TSE retoma julgamento dos deputados e ex-deputados sergipanos

Foto: Arquivo

Da redação, AJN1

O Tribunal Superior Eleitoral (TSE) vai retomar no início da noite desta terça-feira (12), o julgamento dos recursos dos deputados e ex-deputados estaduais sergipanos, investigados por supostos desvios de verbas de subvenções sociais, destinadas pela Assembleia Legislativa (Alese) a entidades filantrópicas em 2014. Além de serem cassados, os envolvidos podem perder os direitos políticos e pagar multa. A sessão administrativa traz sete processos, sendo três consultas.
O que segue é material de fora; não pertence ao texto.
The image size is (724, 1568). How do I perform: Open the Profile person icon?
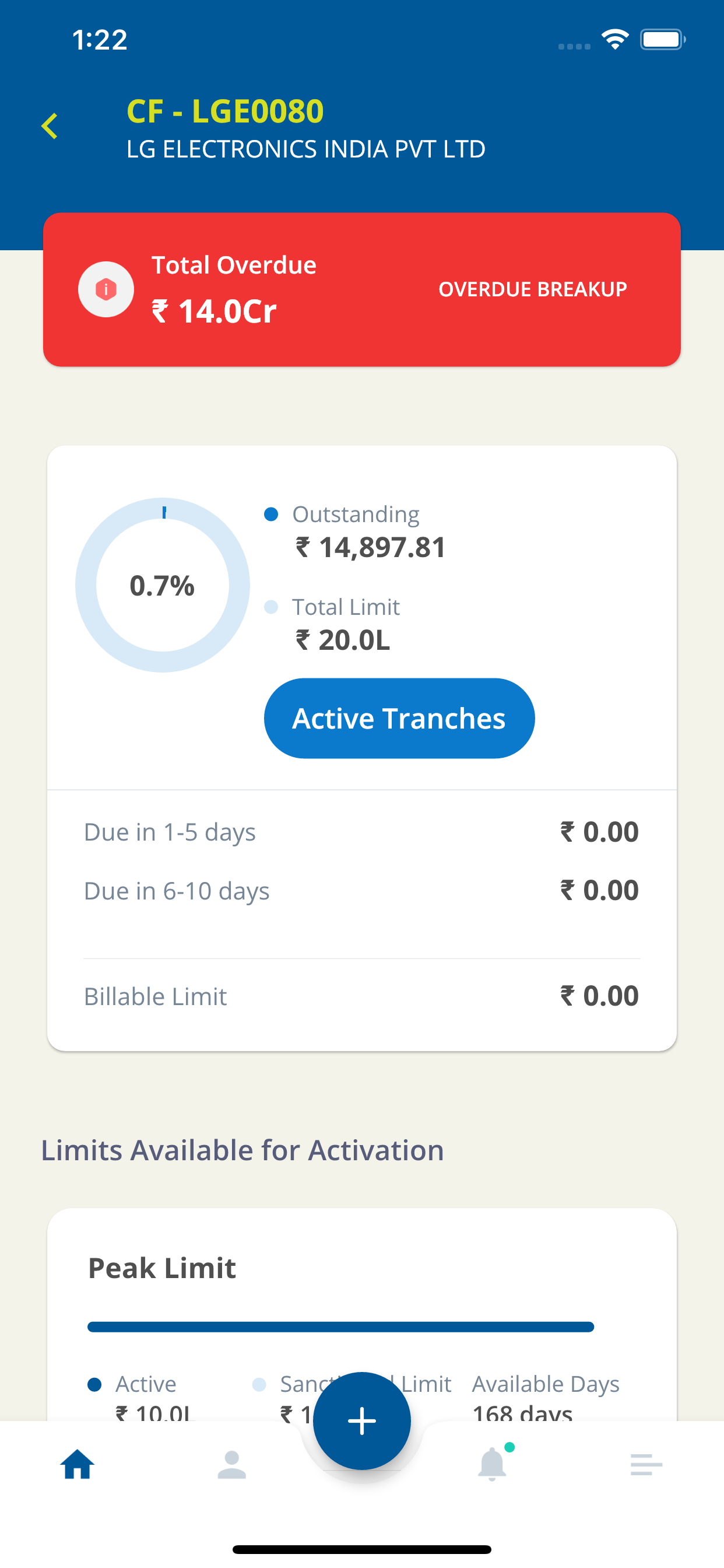pos(232,1464)
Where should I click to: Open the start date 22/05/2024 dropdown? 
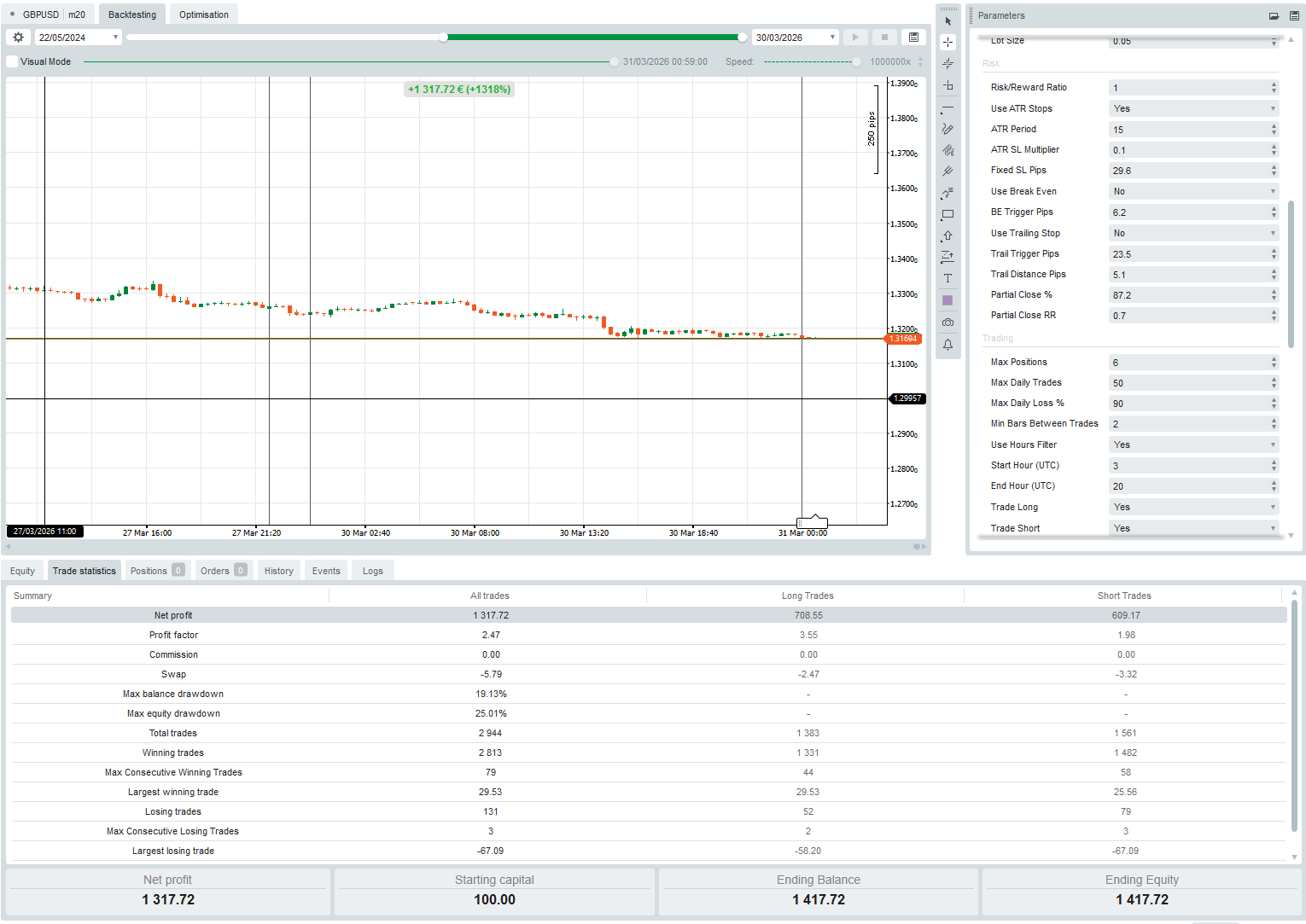[115, 37]
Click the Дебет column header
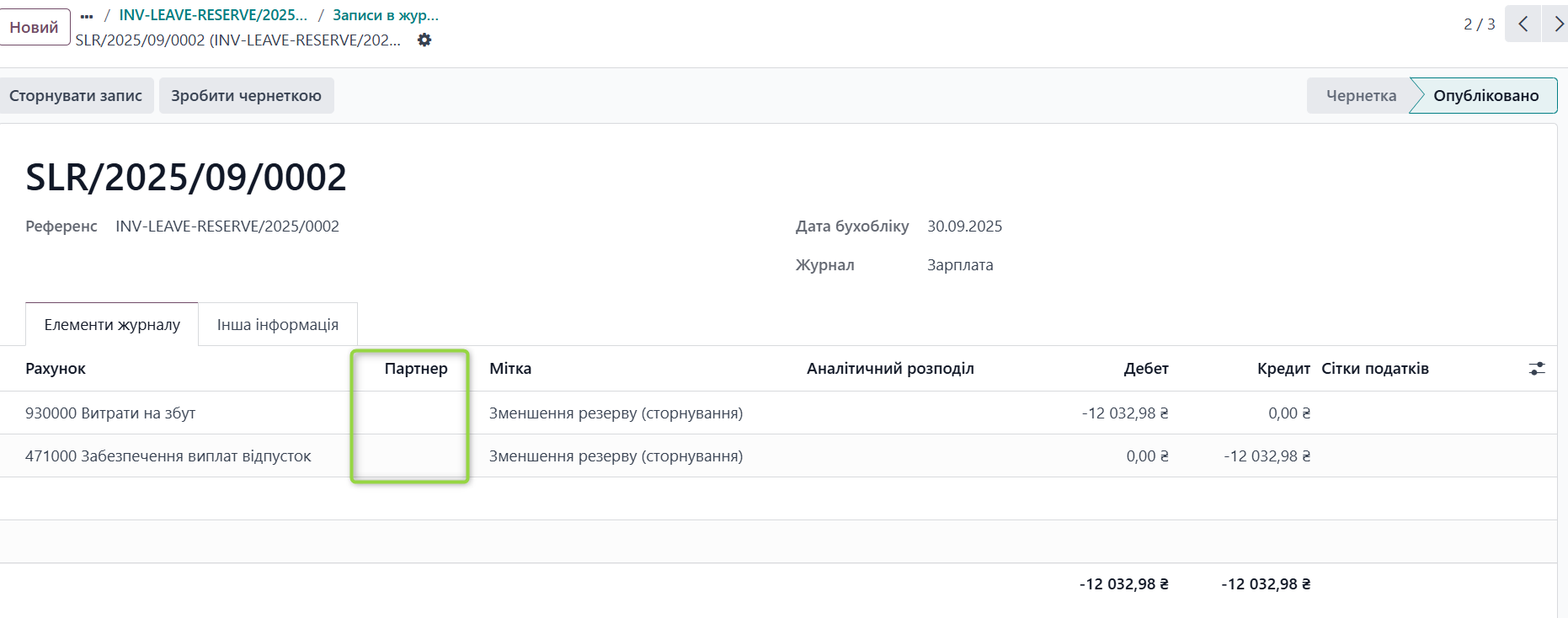The height and width of the screenshot is (618, 1568). pos(1145,369)
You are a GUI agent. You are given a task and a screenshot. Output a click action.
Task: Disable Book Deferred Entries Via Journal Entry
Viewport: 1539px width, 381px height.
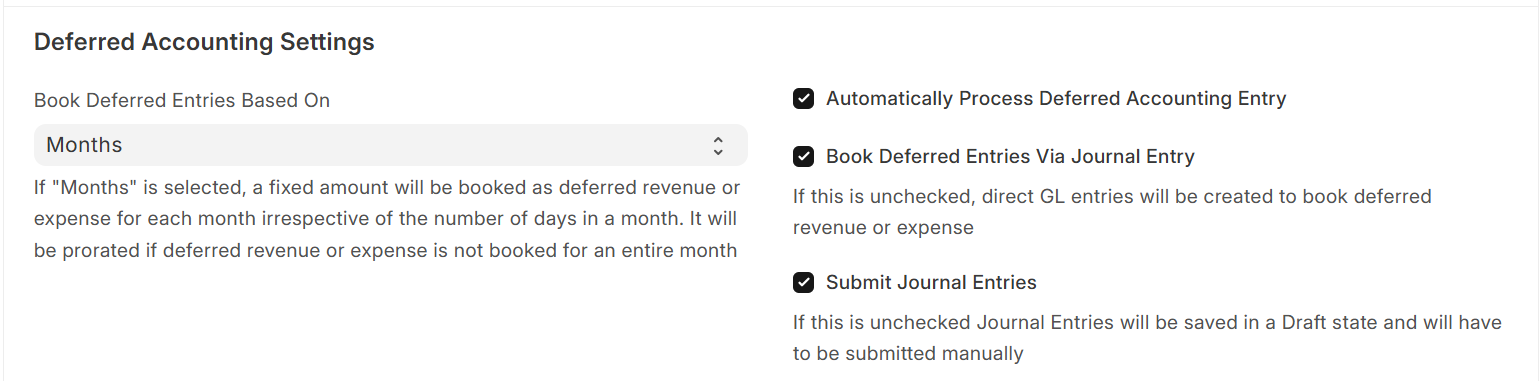click(x=803, y=157)
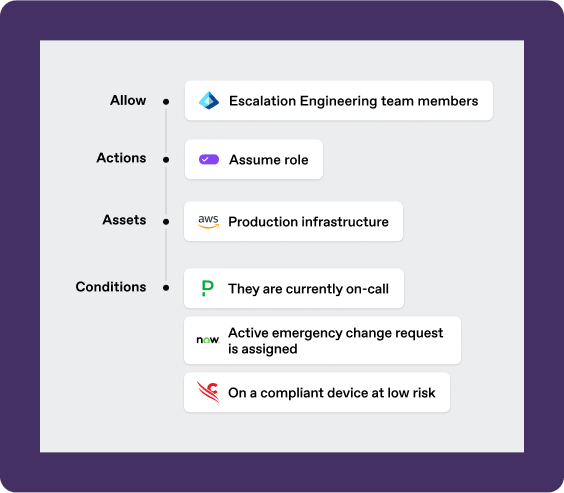
Task: Open the Active emergency change request condition
Action: (322, 341)
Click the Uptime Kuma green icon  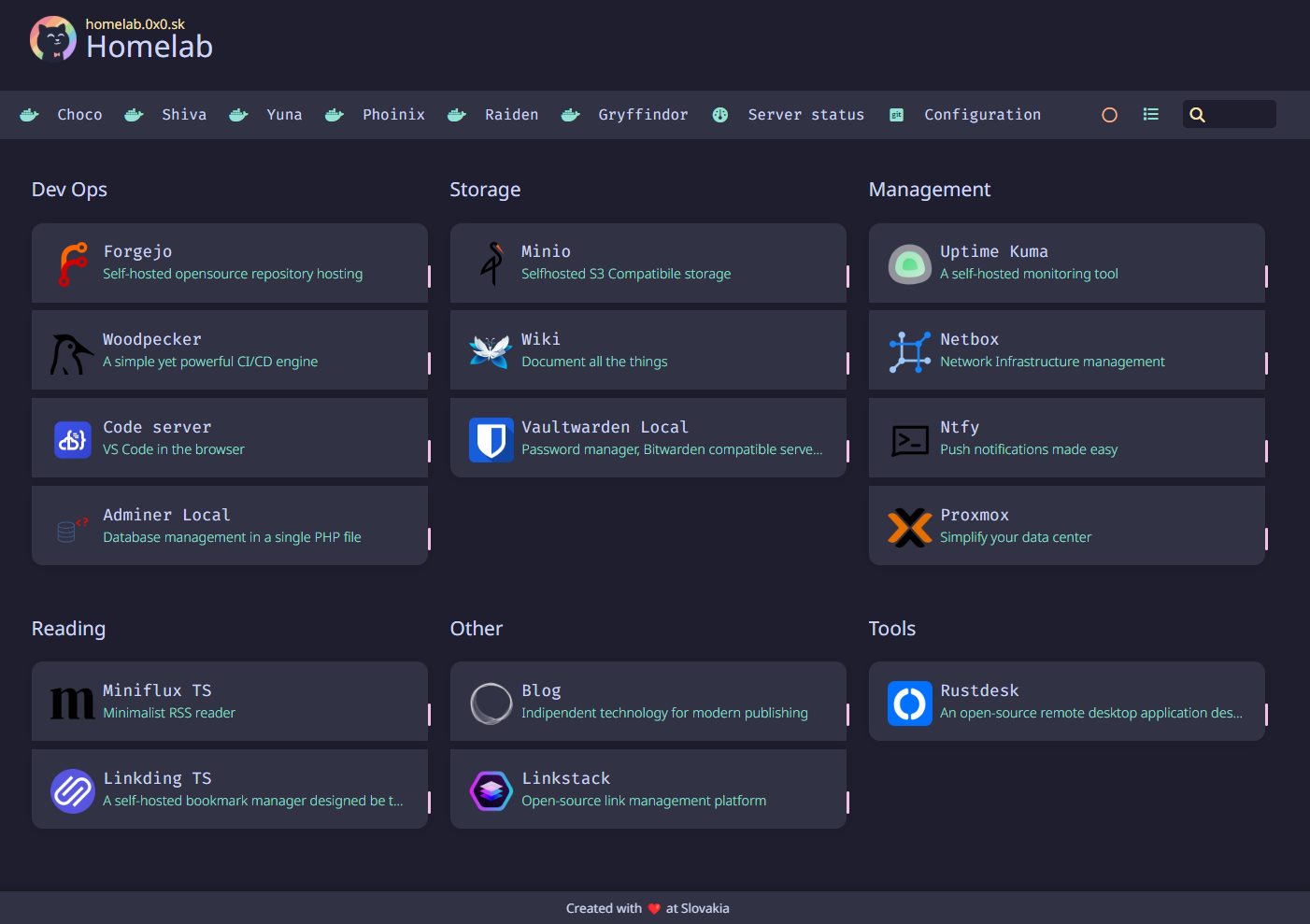(909, 264)
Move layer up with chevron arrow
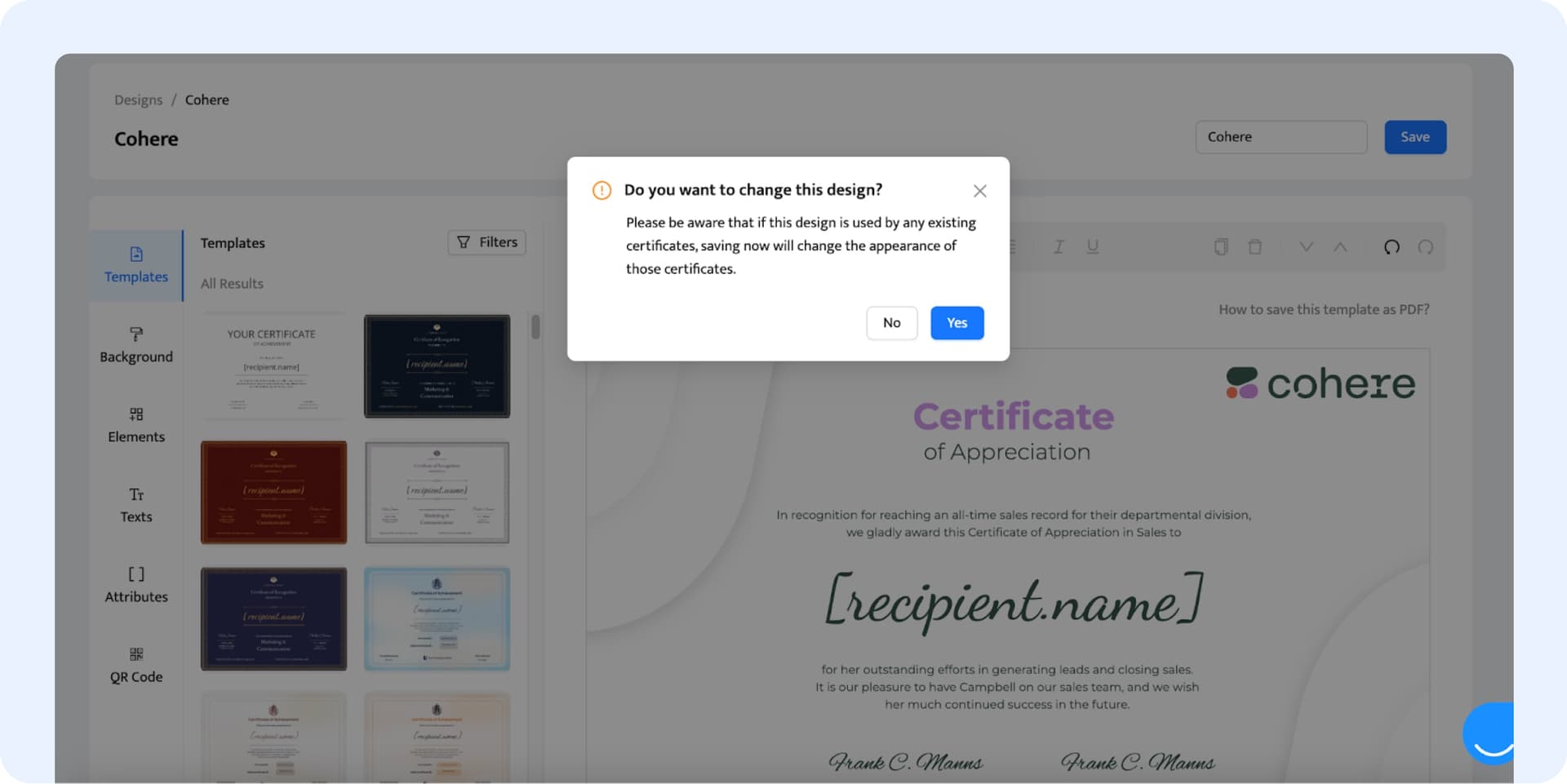The image size is (1567, 784). 1340,247
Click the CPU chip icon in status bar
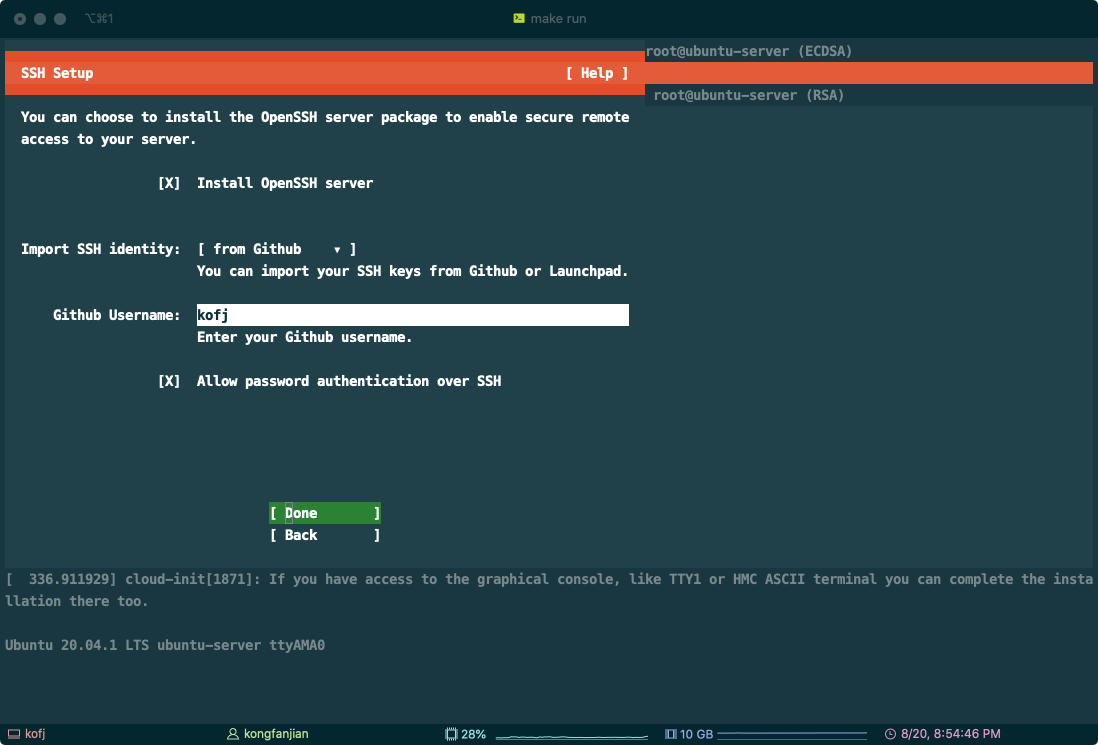This screenshot has height=745, width=1098. [451, 734]
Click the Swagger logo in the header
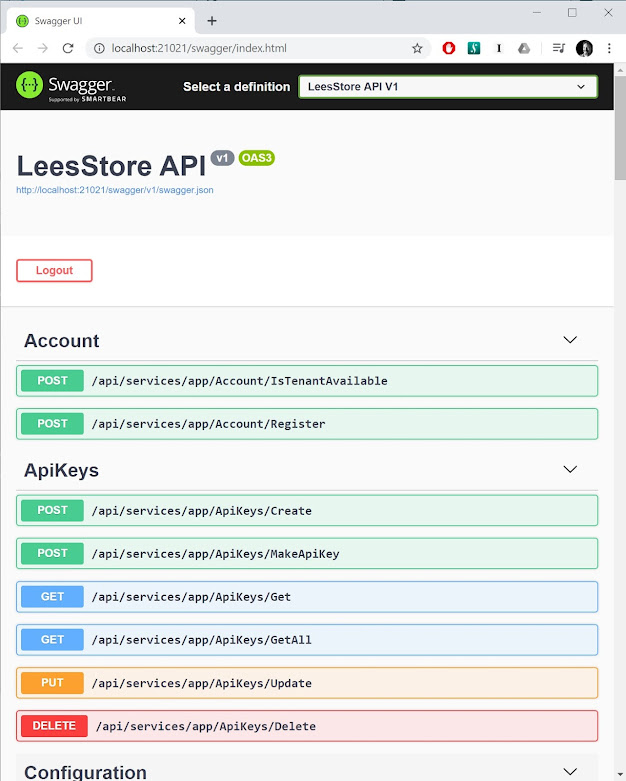Screen dimensions: 626x781 point(65,87)
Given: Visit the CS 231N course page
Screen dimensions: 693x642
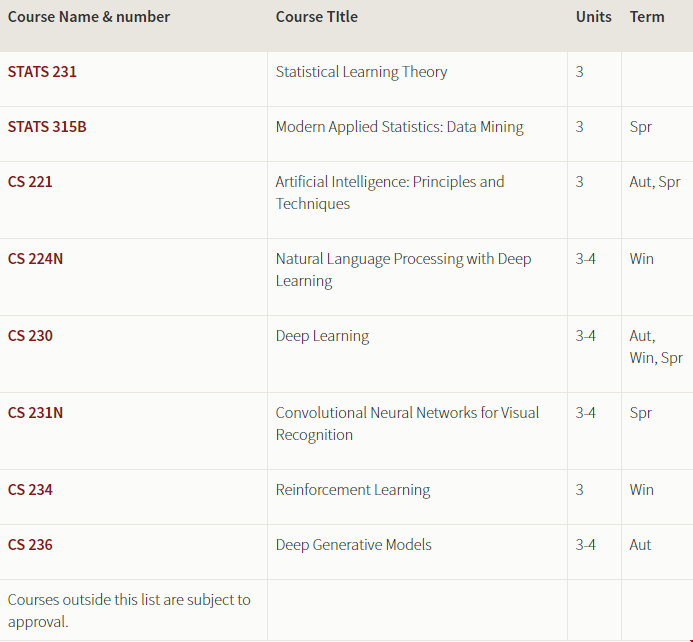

Serão julgados: Francisco Gualberto (PT), Pastor Antônio (PSC), Garibalde Mendonça (MDB), Augusto Bezerra (PHS), Zezinho Guimarães (MDB), Venâncio Fonseca (PSC), Gustinho Ribeiro (SD), Jeferson Andrade (PSD), Luiz Mitidieri (PSD), Paulinho das Varzinhas (PSC), Maria Mendonça (PSDB) e Capitão Samuel (PSC).

Além desses, também serão julgados os deputados federais Adelson Barreto (PR) e João Daniel (PT), os quais exerciam os mandatos de deputados estaduais nas época, além dos dos ex-deputados Arnaldo Bispo, Gilson Andrade, Mundinho da Comase, Zeca da Silva, Zé Franco e Conceição Vieira.

O julgamento também atinge as atuais conselheiras do Tribunal de Contas do Estado, Angélica Guimarães e Susana Azevedo.

Entenda o caso

A Procuradoria Regional Eleitoral (PRE) apresentou em meados de 2014 ações contra quase a totalidade dos deputados estaduais de Sergipe por uso irregular de subvenções sociais em ano eleitoral. A cada deputado, segundo a PRE, foi destinado R$ 1,5 milhão em subvenções sociais para que distribuíssem os valores, na forma de emendas, com entidades sociais do estado.

A PRE afirma que as condutas dos parlamentares infringiram o artigo 10 do artigo 73 da Lei nº 9.504/1997, que proíbe, no ano em que se realizar eleição, “a distribuição gratuita de bens, valores ou benefícios por parte da Administração Pública, exceto nos casos de calamidade pública, de estado de emergência ou de programas sociais autorizados em lei e já em execução orçamentária no exercício anterior”.